Would you return exactly the lines below from the line with "Task: Open the three-dot more menu" through the line with "the Dashboard from", both included, and nothing else, leaving out the pictures?

--- START ---

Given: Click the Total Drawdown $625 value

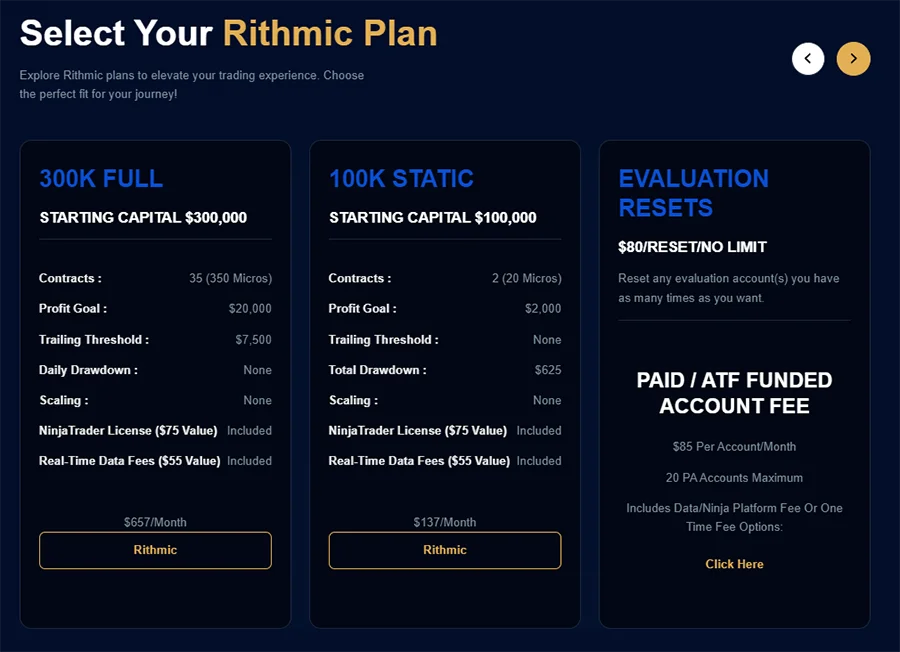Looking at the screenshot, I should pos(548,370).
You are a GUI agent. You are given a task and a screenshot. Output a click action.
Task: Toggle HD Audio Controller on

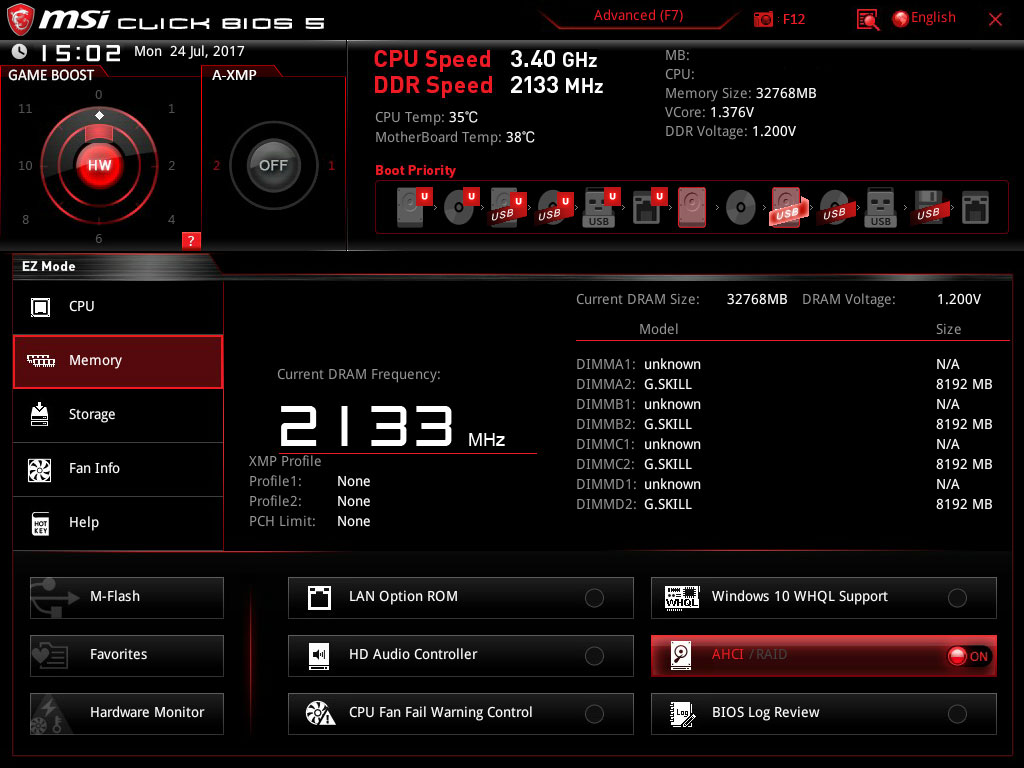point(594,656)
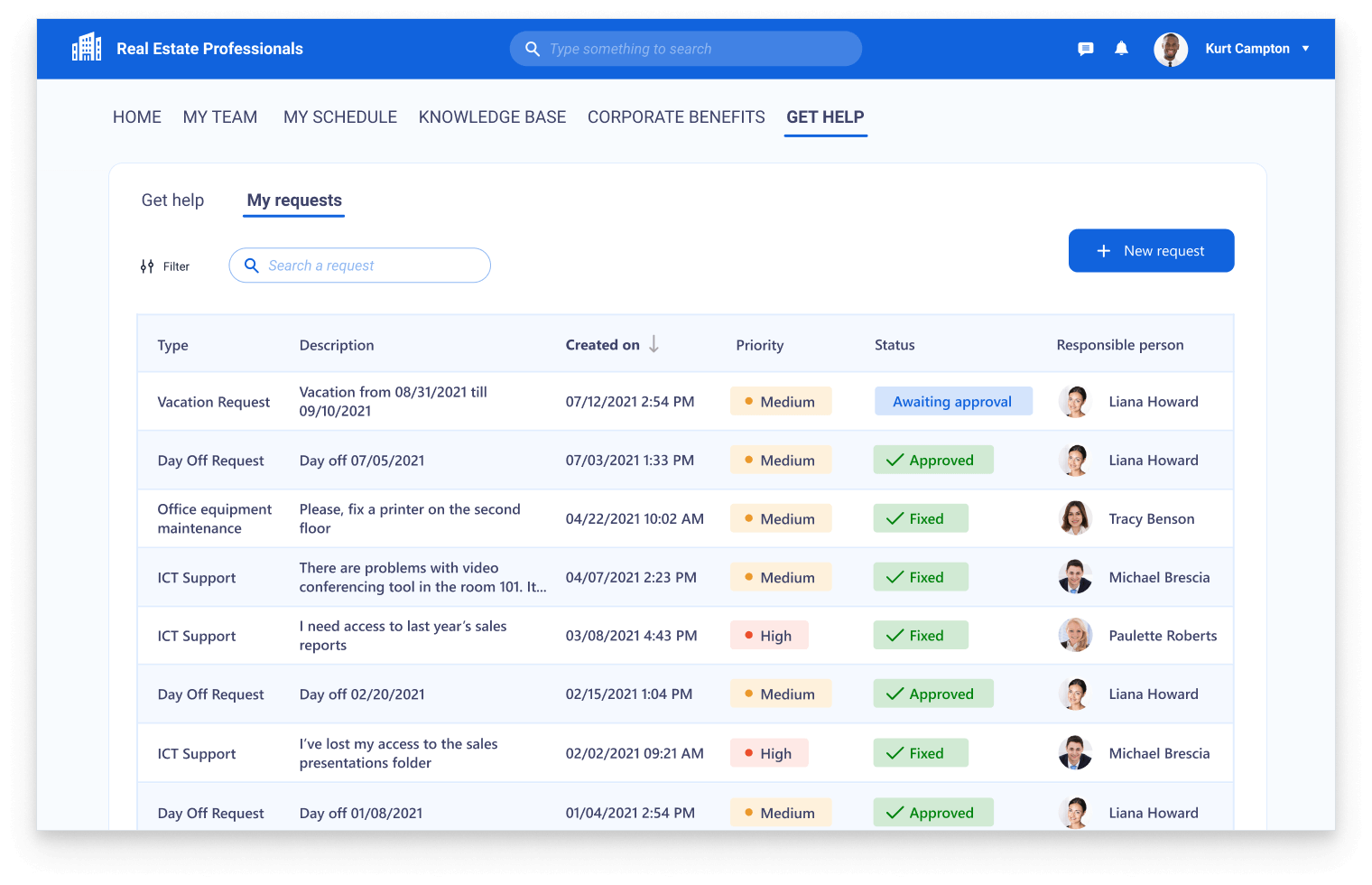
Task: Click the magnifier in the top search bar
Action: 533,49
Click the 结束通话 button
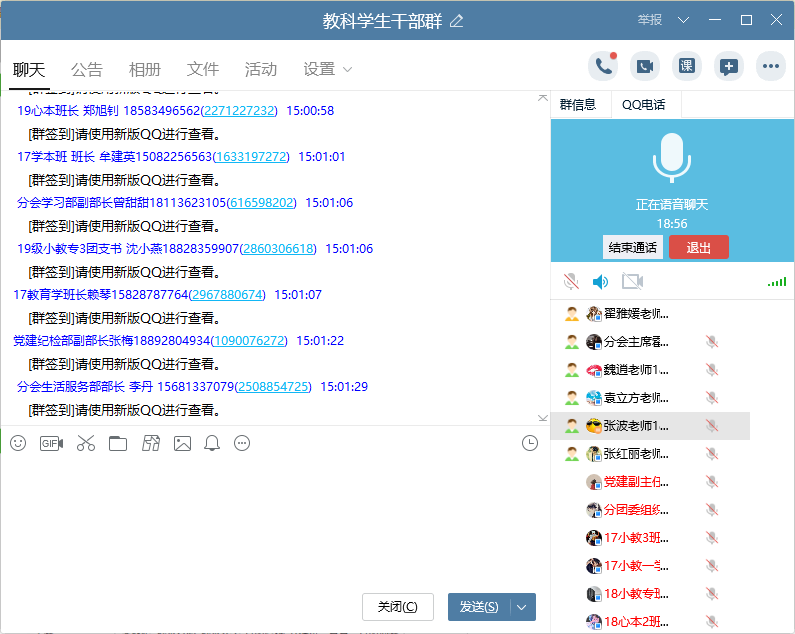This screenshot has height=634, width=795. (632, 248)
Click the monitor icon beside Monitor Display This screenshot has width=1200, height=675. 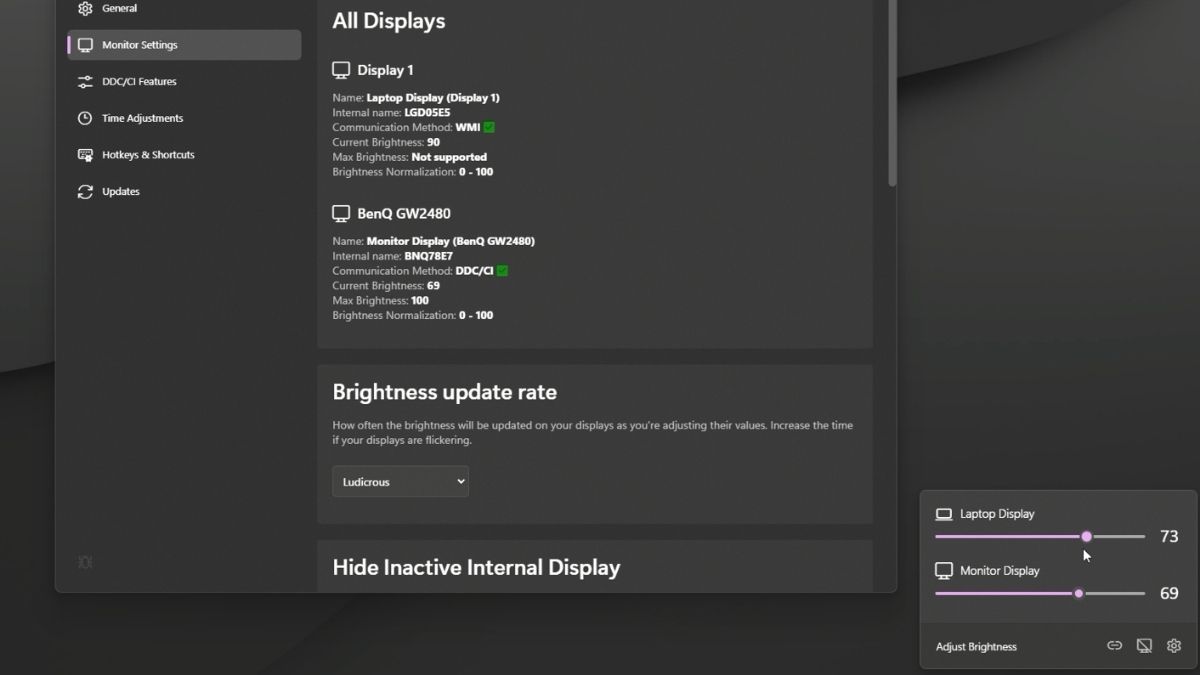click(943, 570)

--- END ---
--- START ---

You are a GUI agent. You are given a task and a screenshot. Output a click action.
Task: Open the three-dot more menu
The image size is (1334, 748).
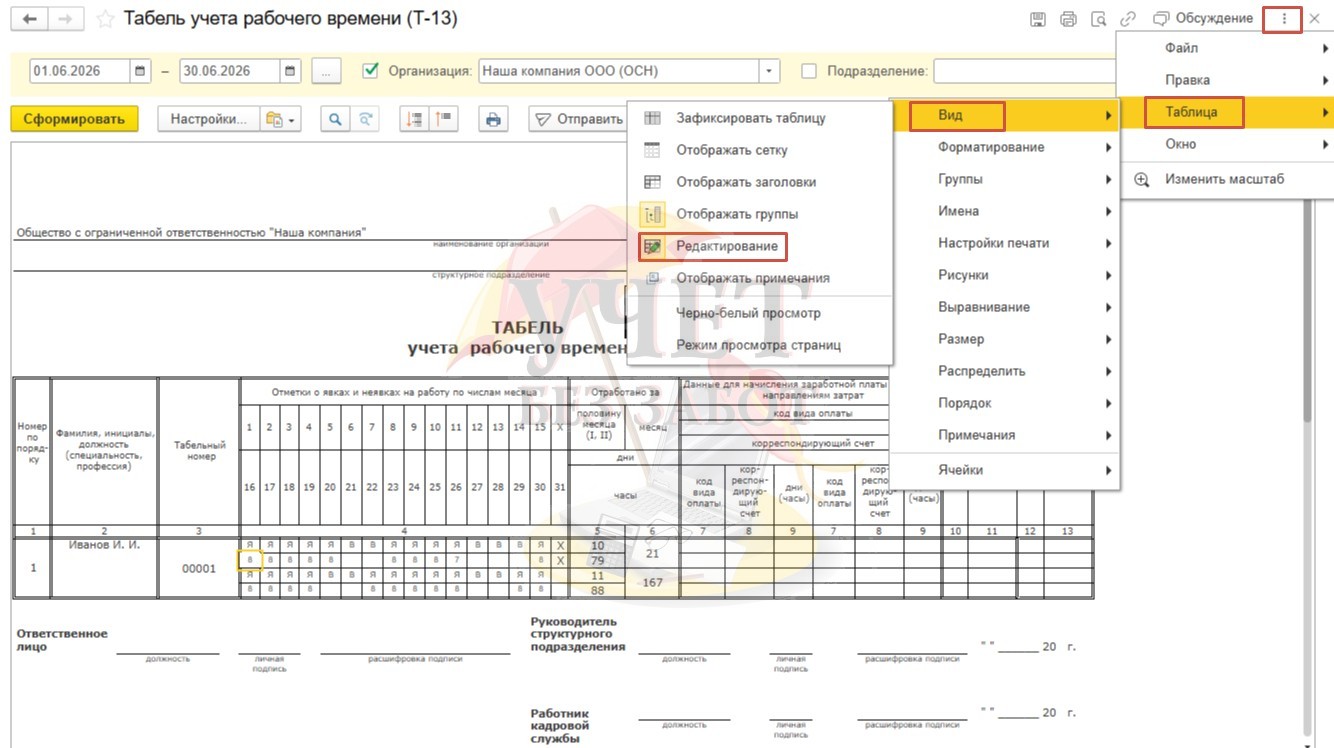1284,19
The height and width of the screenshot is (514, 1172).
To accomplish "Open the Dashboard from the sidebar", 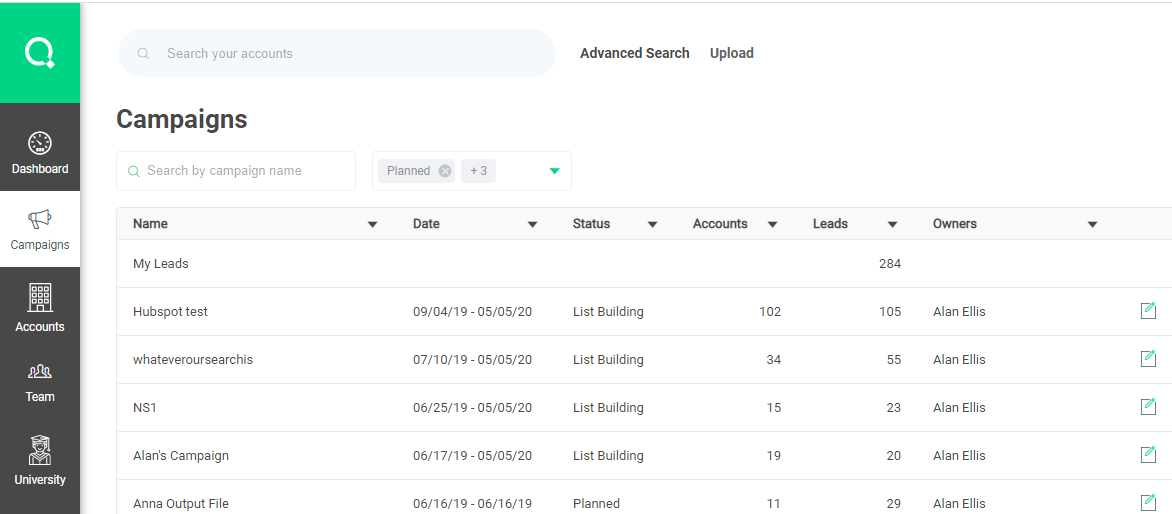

--- END ---
--- START ---

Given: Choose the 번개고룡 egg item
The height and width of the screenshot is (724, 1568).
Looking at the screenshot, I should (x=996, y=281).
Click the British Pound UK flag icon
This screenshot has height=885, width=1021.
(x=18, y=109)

--- END ---

◆ **OUTPUT**:
Task: Open the three-dot more menu
The image size is (1334, 748).
1284,19
The height and width of the screenshot is (514, 1172).
To accomplish "Open the Dashboard from the sidebar", 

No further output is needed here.